The integration helps what is already one of Inditex's key assets: a tight supply chain. This means it traditionally hasn't had to tie up lots of money in excess stock, and it can react to changes in fashion trends quickly. Its single inventory model digitally tracks items, and means local stores can be used to fulfil online orders. This reduces processing time and costs. Being able to offer the flavour of the month faster than peers means Zara - which accounts for the majority of sales - has become a go-to shop. That helps support more premium price tags.

Efficiency is also being boosted by the group's optimisation plan. As well as the online/store integration and digital investment, the project includes closing smaller stores and focussing on bigger ones in prime locations. We should also note the group has a net cash position of over €6bn, which is an enviable financial position.

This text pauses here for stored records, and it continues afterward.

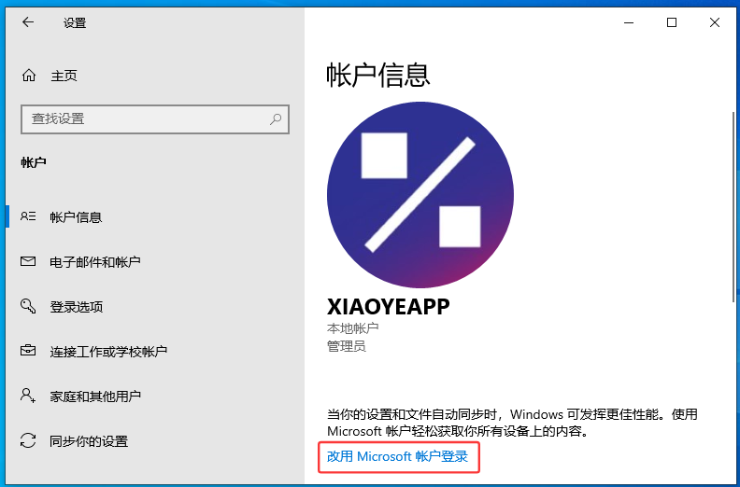The height and width of the screenshot is (487, 740).
Task: Minimize the Settings window
Action: [628, 23]
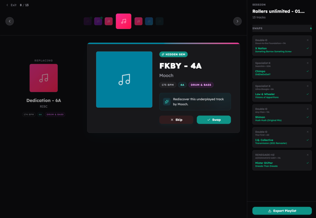Click the FKBY teal album artwork
316x218 pixels.
[124, 80]
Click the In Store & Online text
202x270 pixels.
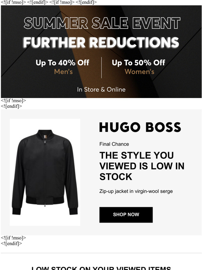pyautogui.click(x=101, y=90)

We're supportive of Inditex's strategy, but there are some things to be mindful of in the short-term.

Inditex's fashion has a relatively high price point, and recessions aren't traditionally when customers choose to slide up the value chain. It will be important to see if the group can continue to shrink the sales gap in the coming months. If consumer spending slows, it could be hurt by people opting for cheaper fashion, and this wouldn't be good news for the already negative operating margins.

At the time of writing the shares change hands for a fair amount more than the ten year average. That means there's pressure on trading to keep moving in a positive direction, or the share price could fall.

Longer-term we think the group is in a great position thanks to its scale and unique business model. In the nearer-term though we can't rule out ups and downs, and the priority from here will be monitoring how quickly the remaining sales gap is plugged.

Inditex key facts

  • Price/Earnings ratio: 29.7
  • 10 year average Price/Earnings ratio: 24.1
  • Prospective yield: 3.4%

Please remember yields are variable and not a reliable indicator of future income. Keep in mind key figures shouldn't be looked at on their own - it's important to understand the big picture.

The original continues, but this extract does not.